Wie das Master Key System jungen Menschen hilft, Aufmerksamkeit, Selbstvertrauen und die Freude am eigenen Lernen zurückzugewinnen
Vielleicht sitzt du im Unterricht und verstehst nur die Hälfte. Der Lehrer erklärt etwas, andere melden sich, und du hast das Gefühl, alle seien längst weiter als du. Zu Hause öffnest du das Buch, liest denselben Absatz mehrmals und weißt danach kaum noch, was darin stand. Vor einer Klassenarbeit nimmst du dir vor, rechtzeitig zu lernen, doch plötzlich ist der Abend davor, und du versuchst hektisch nachzuholen, was über Wochen liegen geblieben ist.
Wenn das häufiger geschieht, entsteht schnell ein gefährlicher Gedanke: Mit mir stimmt etwas nicht.
Vielleicht hältst du dich für dumm, faul, unkonzentriert oder ungeeignet für die Schule. Vielleicht haben andere diese Wörter sogar benutzt. Lehrer, Eltern oder Mitschüler können erstaunlich schnell urteilen, besonders wenn sie die Ursachen hinter einer Leistung nicht kennen.
Eine Note zeigt jedoch nur, wie gut du zu einem bestimmten Zeitpunkt eine bestimmte Aufgabe unter bestimmten Bedingungen erfüllt hast. Sie zeigt nicht deinen ganzen Verstand, deinen Wert oder das, was aus dir werden kann.
Das Master Key System beginnt mit einer wichtigen Aussage: Kraft ist bereits in dir vorhanden. Du musst sie nicht erst von einem Lehrer, einer Note oder dem Lob anderer erhalten. Du musst aber lernen, sie wahrzunehmen, zu ordnen und richtig einzusetzen. Genau darum geht es beim Lernen.
Wenn ein Schüler eine schlechte Note schreibt, sieht die Schule zunächst das Ergebnis. Die Antworten waren falsch, unvollständig oder fehlten. Was sie häufig nicht sieht, ist der Weg, der zu diesem Ergebnis geführt hat.
Vielleicht hast du den Stoff nicht verstanden. Vielleicht konntest du dich nicht konzentrieren. Vielleicht herrscht zu Hause Unruhe. Vielleicht hast du Angst vor Prüfungen und kannst plötzlich nicht mehr auf Wissen zugreifen, das am Vortag noch vorhanden war. Vielleicht wird zu schnell erklärt, oder die Art des Unterrichts passt nicht zu der Art, wie du am besten lernst.

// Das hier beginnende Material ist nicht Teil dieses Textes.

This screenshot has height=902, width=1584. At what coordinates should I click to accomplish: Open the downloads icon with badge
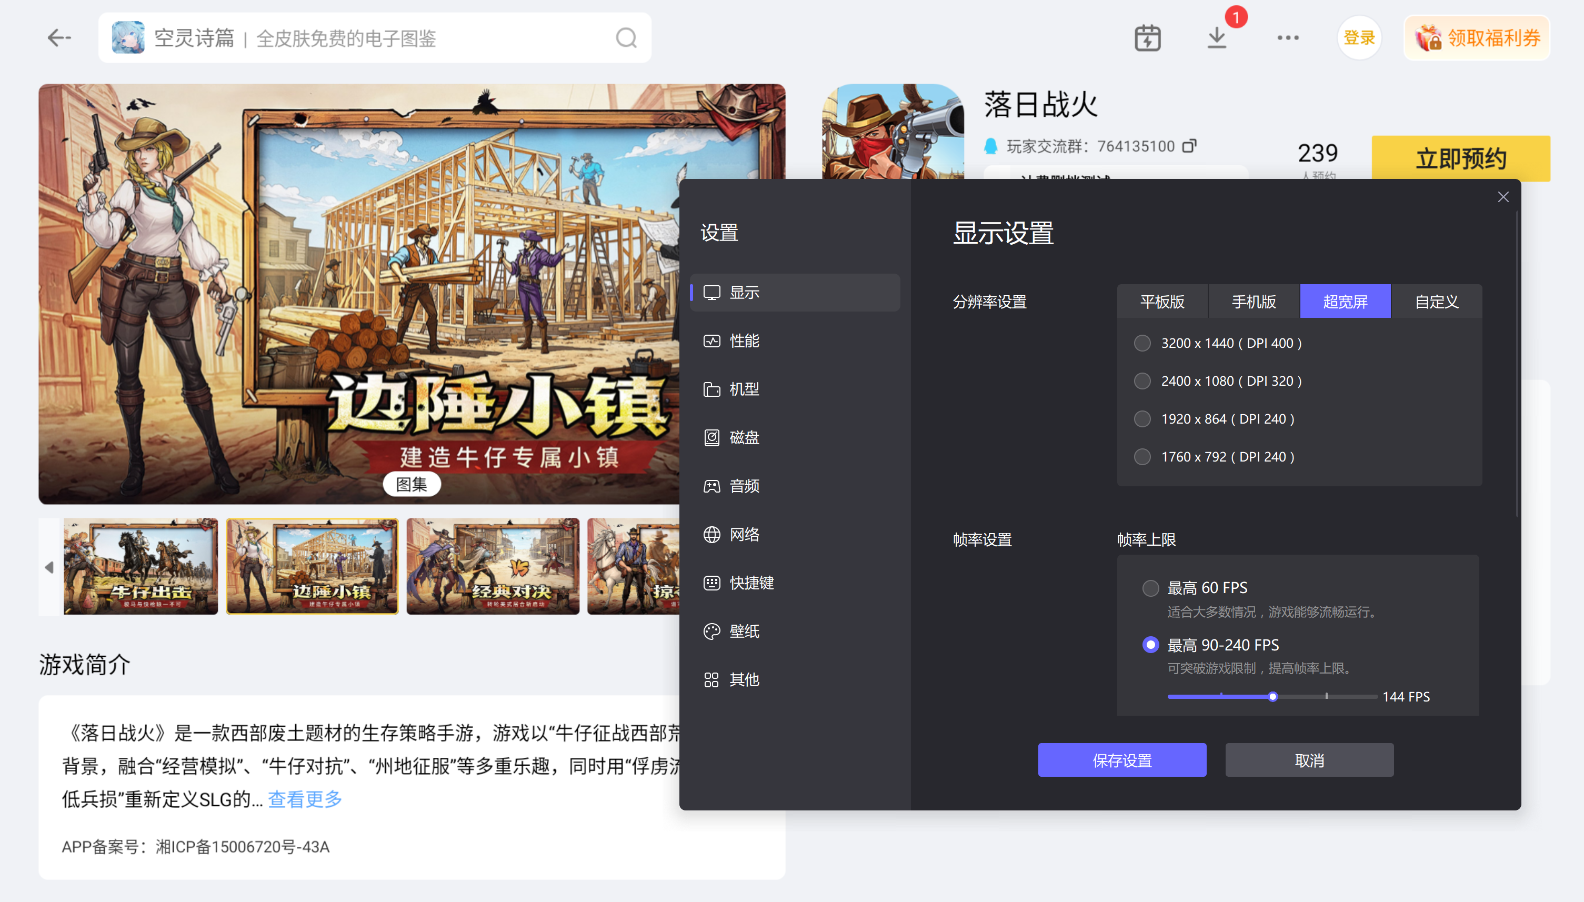[1217, 38]
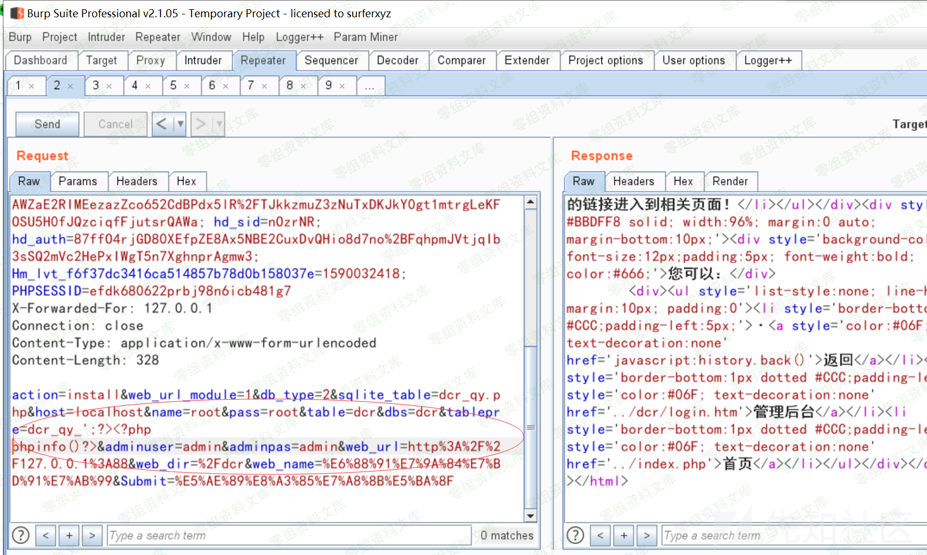Switch to the Render view of the Response

(731, 181)
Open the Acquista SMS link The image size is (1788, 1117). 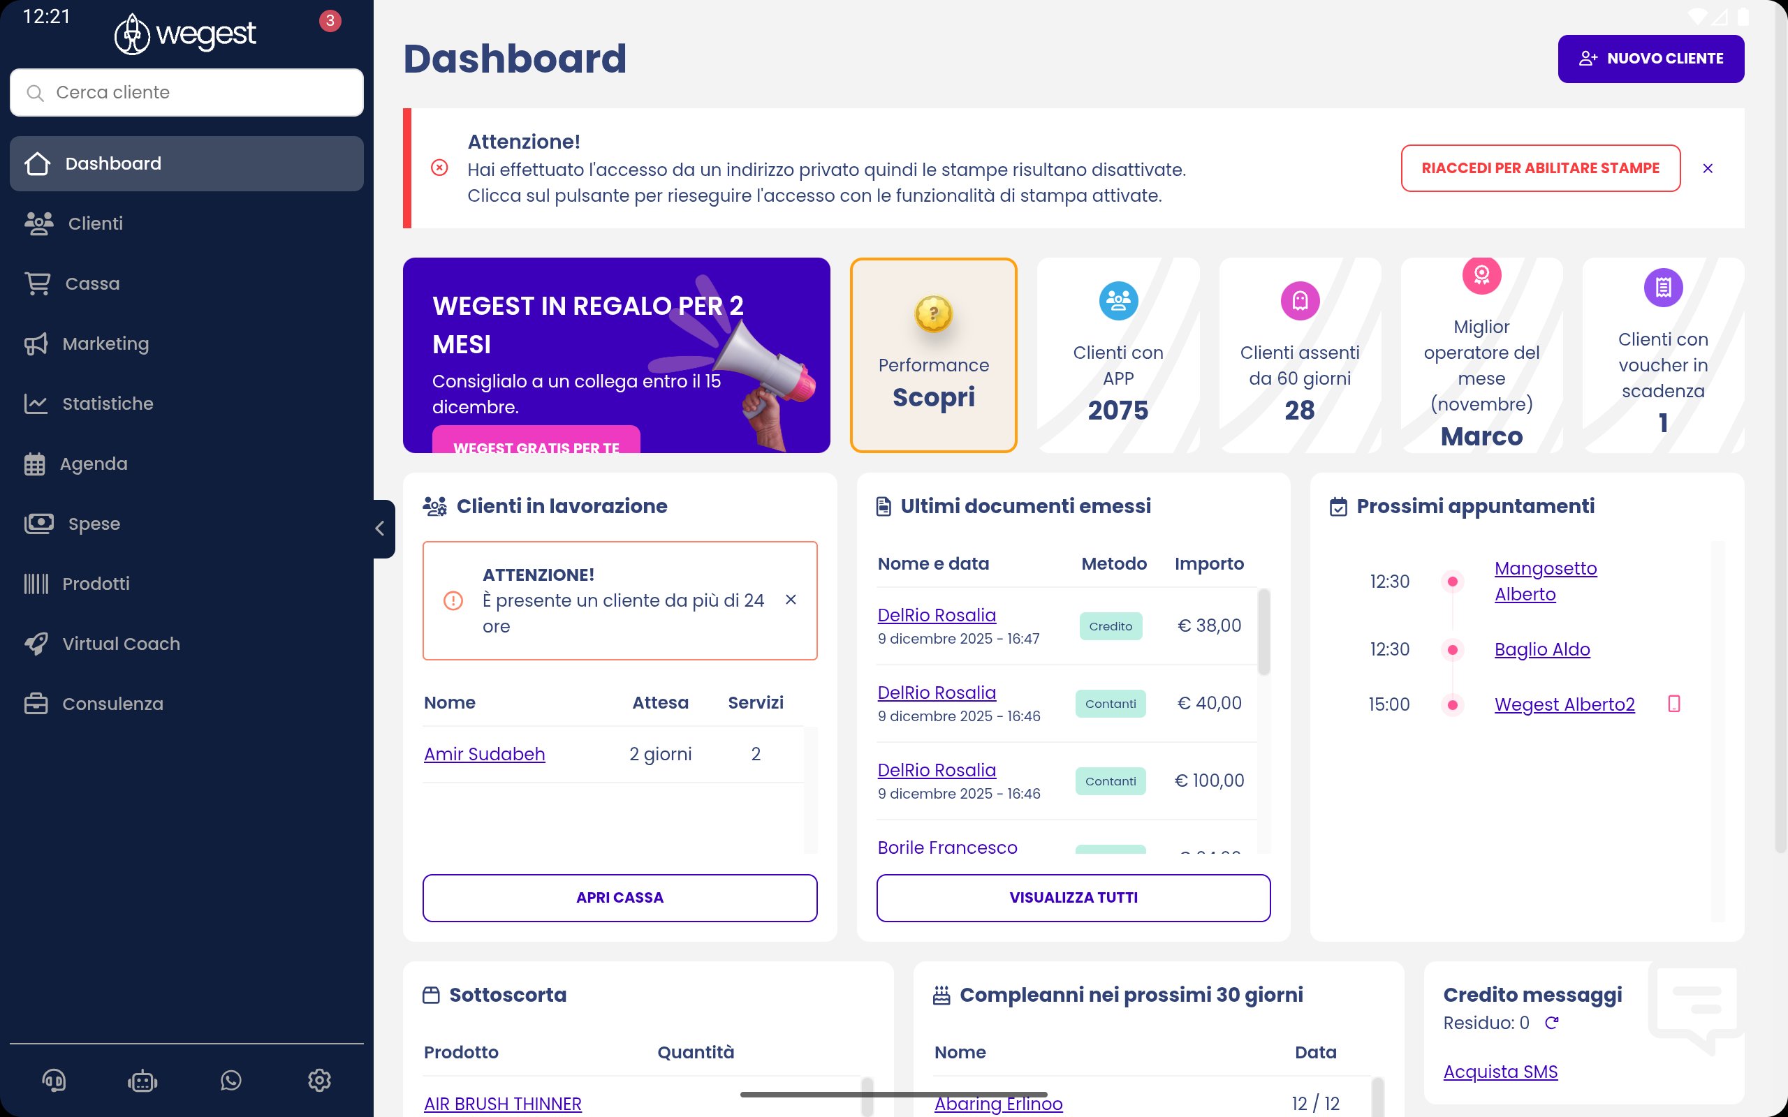pyautogui.click(x=1500, y=1071)
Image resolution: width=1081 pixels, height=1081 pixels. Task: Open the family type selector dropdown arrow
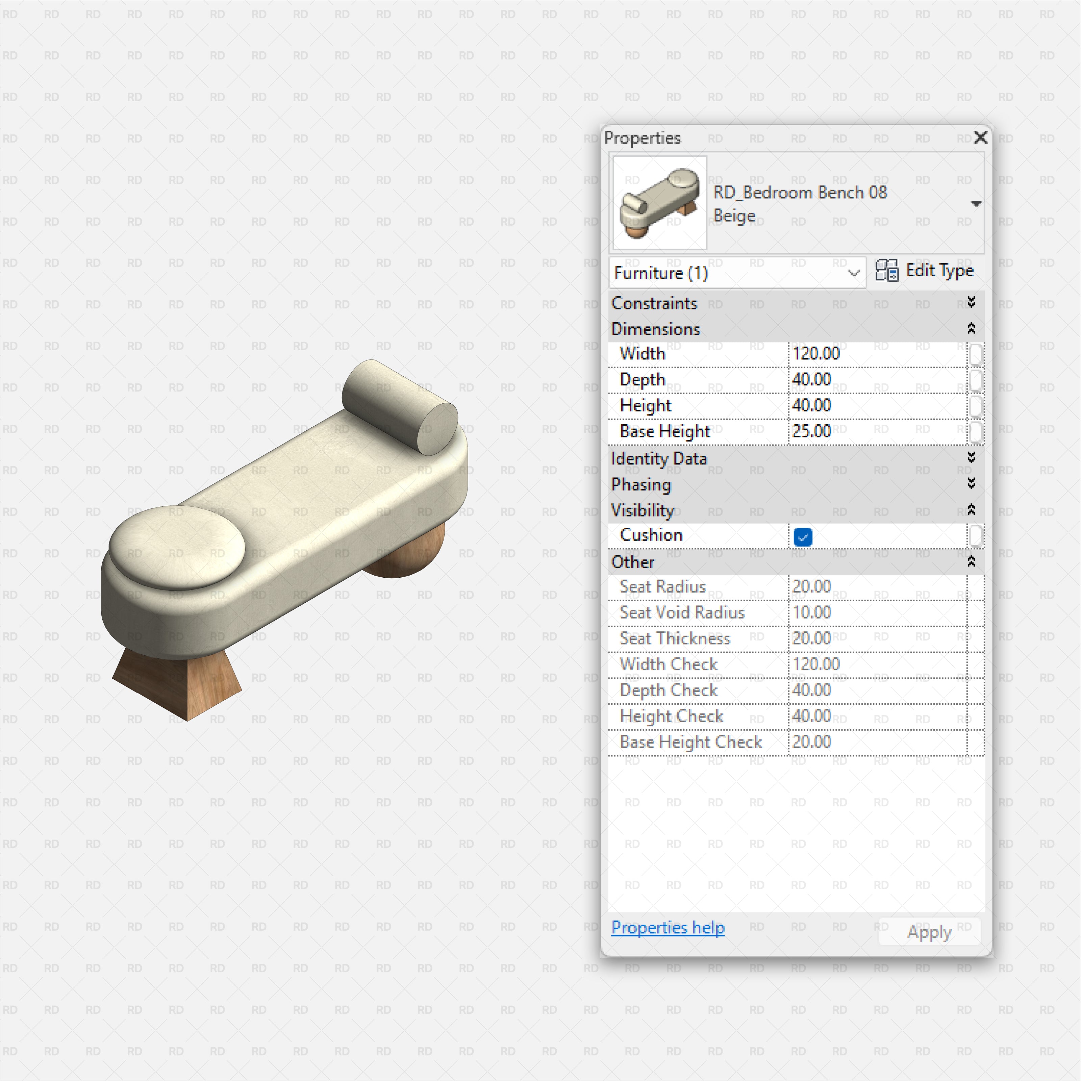976,204
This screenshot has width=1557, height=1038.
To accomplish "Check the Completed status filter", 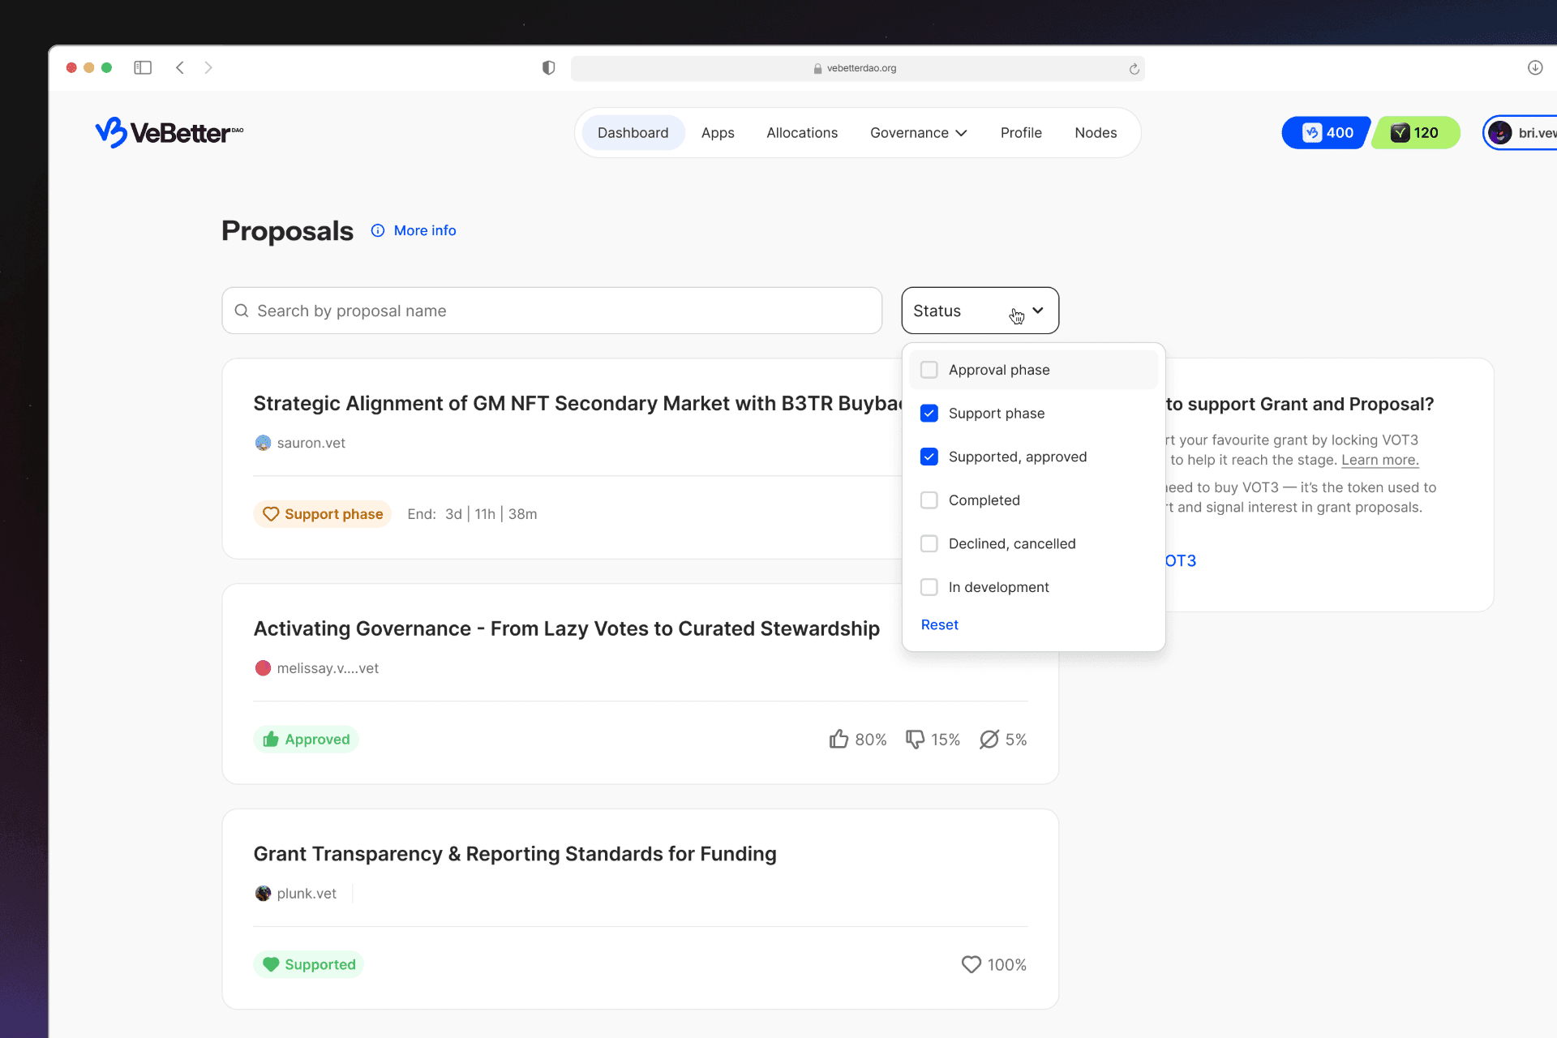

All diese Ursachen können zu derselben Note führen.
Trotzdem behandelt das System sie oft gleich. Das Ergebnis wird rot markiert, eine Zahl daruntergesetzt, und damit scheint die Sache erklärt zu sein.
Das ist praktisch für die Verwaltung. Für den Menschen ist es zu wenig.
Eine Schule mit mehreren hundert Schülern braucht Regeln, Zeitpläne und vergleichbare Prüfungen. Das ist verständlich. Problematisch wird es, wenn aus dieser notwendigen Vereinfachung ein Urteil über die Person entsteht.
Dann heißt es nicht mehr: „Du hast diese Aufgabe noch nicht verstanden.“
Es heißt: „Du kannst das eben nicht.“
Genau hier muss der innere Wächter aufmerksam werden. Eine gegenwärtige Leistung ist kein endgültiges Urteil. Aus einem „noch nicht“ darf kein „niemals“ werden.

Zuerst kommt das Wissen, dann die Arbeit. Erst viel später, vielleicht nachdem Du gestorben bist, wächst etwas aus dem, was Du erschaffen hast.